Under their view, DHS and Congress share "dual authority" to define classes of aliens that may work. According to Obama, Congress gave him that authority in the Immigration Reform and Control Act of 1986 (IRCA). DHS now has "unfettered" authority to allow aliens to work in this country — or so the "rock solid legal argument" goes.

IRCA put in place the grand bargain that illegal aliens already in the country would get an amnesty and that, in exchange, the government would get serious on preventing people from entering the country illegally, including clamping down on employers who hire illegal aliens.

IRCA imposed criminal and civil penalties on employers who hire unauthorized aliens. That section is found at 8 U.S.C. § 1324a. A provision at the end of this section (1324a(h)(3)) defines the term unauthorized alien:

(3) Definition of unauthorized alien
As used in this section, the term "unauthorized alien" means, with respect to the employment of an alien at a particular time, that the alien is not at that time either (A) an alien lawfully admitted for permanent residence, or (B) authorized to be so employed by this chapter or by the attorney general.

Did you notice how this provision "explicitly" grants DHS the authority to allow anyone to work in United States?

Few people outside the Obama administration and New York Times editorial board do.

It looks like DHS sent a team of junior lawyers to scour the immigration system to find some justification for the new powers — and this was the very best they could come up with: "or by the attorney general" (now the secretary of Homeland Security, after the transfer of most immigration responsibilities out of the Department of Justice when DHS was created).

If you read the statute in context, you will find that IRCA contains seven specific provisions for (now) DHS to grant work authorization to aliens without work visas.

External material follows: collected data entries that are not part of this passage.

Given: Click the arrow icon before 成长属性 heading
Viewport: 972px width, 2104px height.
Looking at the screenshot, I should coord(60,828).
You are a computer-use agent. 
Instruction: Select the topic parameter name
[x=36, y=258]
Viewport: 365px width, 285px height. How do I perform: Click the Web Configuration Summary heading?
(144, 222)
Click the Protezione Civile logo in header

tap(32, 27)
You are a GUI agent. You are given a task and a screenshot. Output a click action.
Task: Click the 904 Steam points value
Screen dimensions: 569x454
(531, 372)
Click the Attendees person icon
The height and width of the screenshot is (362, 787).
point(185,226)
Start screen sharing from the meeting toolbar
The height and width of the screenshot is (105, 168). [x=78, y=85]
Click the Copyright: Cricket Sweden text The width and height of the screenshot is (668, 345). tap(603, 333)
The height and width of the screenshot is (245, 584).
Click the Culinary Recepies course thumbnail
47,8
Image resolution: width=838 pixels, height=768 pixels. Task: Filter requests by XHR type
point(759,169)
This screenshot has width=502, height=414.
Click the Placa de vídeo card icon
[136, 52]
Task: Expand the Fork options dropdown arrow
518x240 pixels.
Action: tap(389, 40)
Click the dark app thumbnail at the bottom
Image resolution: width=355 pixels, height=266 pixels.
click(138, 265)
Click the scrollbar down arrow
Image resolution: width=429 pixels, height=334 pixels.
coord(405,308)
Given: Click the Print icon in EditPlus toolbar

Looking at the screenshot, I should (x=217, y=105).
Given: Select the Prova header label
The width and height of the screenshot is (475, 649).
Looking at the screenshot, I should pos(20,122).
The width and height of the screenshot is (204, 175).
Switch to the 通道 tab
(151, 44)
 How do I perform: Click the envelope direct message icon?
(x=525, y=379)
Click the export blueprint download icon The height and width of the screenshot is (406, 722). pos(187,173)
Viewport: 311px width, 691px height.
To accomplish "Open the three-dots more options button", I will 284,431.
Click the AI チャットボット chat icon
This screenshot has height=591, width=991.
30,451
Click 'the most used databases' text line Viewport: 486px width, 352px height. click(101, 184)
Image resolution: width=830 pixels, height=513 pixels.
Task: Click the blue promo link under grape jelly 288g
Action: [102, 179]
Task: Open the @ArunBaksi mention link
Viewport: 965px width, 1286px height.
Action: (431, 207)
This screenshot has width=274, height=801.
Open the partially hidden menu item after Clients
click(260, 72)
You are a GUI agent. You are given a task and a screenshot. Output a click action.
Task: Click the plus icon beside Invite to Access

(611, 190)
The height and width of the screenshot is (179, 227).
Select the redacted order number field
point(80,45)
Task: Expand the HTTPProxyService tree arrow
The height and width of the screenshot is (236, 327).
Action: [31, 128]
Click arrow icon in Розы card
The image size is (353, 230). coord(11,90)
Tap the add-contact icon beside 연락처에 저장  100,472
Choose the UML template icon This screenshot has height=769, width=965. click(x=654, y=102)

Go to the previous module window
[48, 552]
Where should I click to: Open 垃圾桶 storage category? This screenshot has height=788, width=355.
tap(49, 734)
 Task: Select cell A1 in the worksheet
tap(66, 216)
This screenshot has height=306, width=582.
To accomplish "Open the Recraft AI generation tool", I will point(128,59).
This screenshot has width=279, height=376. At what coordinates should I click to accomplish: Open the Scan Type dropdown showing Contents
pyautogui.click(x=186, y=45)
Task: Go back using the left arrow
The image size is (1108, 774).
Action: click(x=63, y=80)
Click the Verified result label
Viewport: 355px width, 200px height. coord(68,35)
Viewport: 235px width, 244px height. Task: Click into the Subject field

In the absence of the phrase "or by the attorney general", such work permits would be useless because employers would be prohibited from hiring aliens possessing them. It is those specific provisions that "or by the attorney general" refers to; the phrase does not confer a general right to grant work permits to anyone the administration wants.

As Aesop wrote about this type of analysis in the fable of "The Wolf and the Lamb": "Any excuse will serve a tyrant."